This mistrust will not only discourage students from speaking their mind on issues that affect them in high school, but set a precedent that if they do choose to stand up in the face of injustice, they will be forced to take a seat by the establishment.  

Apathy and ignorance towards the world around them is something the Millennial generation of high school students is constantly criticized for, but as soon as a courageous group of students stands up, they are knocked down, undermining what it means to have freedom of speech and freedom of the press.

We also fear that this policy would have the power to climb from county law to state law, or even federal law, in the blink of an eye.

In 1983, a student paper in St. Louis County, Mo., planned to publish a large section in the paper about teen pregnancy. The night before the issue was printed, the school’s principal decided that the spread would jeopardize the identity of the students in it and pulled it from the issue. This dispute made its way up to the Supreme Court, and the ruling was heartbreaking for advocates of student press rights.

Because of this case, better known as Hazelwood School District v.

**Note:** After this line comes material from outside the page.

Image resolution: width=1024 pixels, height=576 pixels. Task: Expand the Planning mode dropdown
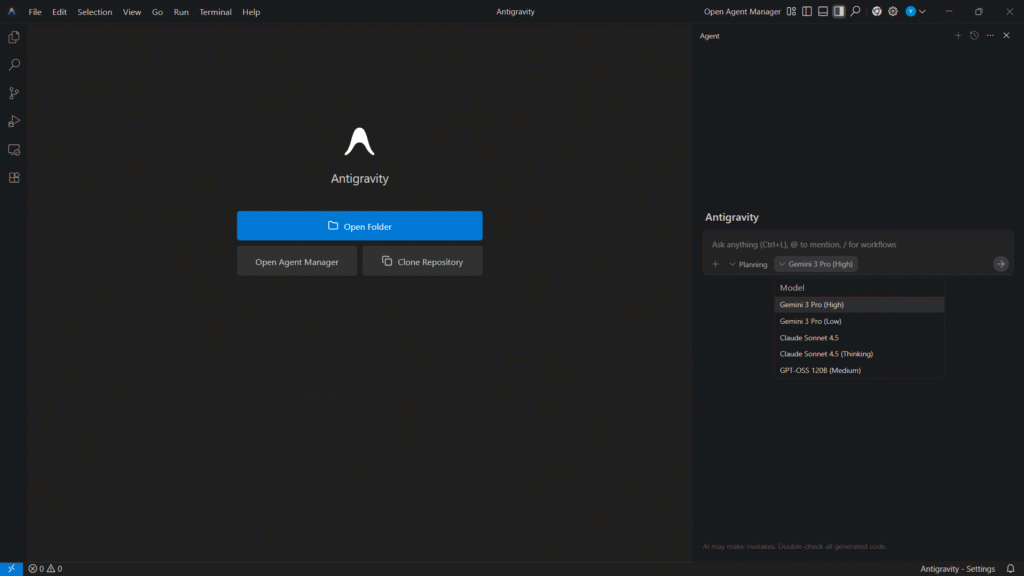(748, 264)
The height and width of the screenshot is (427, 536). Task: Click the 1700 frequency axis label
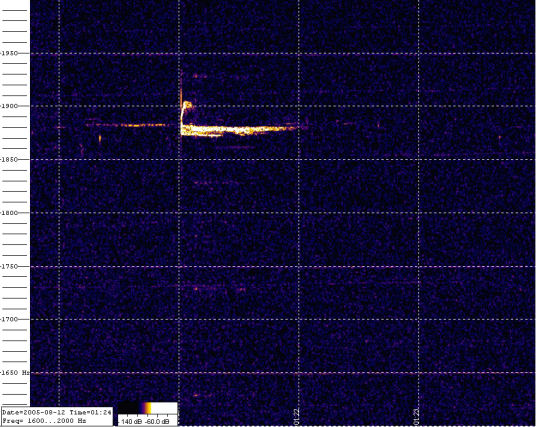pyautogui.click(x=9, y=319)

Kuhlmeier, school administrators in most states have the right to censor school publications, and it was made clear that students do in fact shed some of their free speech rights as soon as they walk onto a school campus.

The Neshaminy policy could easily turn into another Hazelwood, weakening the already feeble defense student journalists have in regards to their freedom of speech.

Some may ask why it is so important to protect student journalists and the right they have to a free press. The answer is simpler than some may think.

A free press ensures the future of the country as a democratic and uncorrupted state. No matter what page in America’s long history one flips to, there was always a journalist there to keep the central powers in check. Someone there to ask the tough questions that no one had the courage to utter. Someone to point out the mistakes and injustices taking place that everyone seemed keen to ignore. Someone to inform the public when the government would inform no one. Whether it be the Muckrakers of the late 1800s, those covering the atrocities of the Vietnam War, or the pair of journalists who uncovered the Watergate Scandal, journalists have always been there.

However, a free press doesn’t begin in the professional world. It begins in high school, where the small flame of integrity within students is fanned to produce a mighty blaze of truth.

This is why it is crucial to groom a new generation of journalists, just as curious and outspoken as the last.

We ask the members of the Neshaminy High School Board to consider the deep-set ramifications of this new policy. Freedom of speech is important. It is the duty of the older generation to teach this to their young, to empower their young, and to inform their young on what the true meaning of democracy is.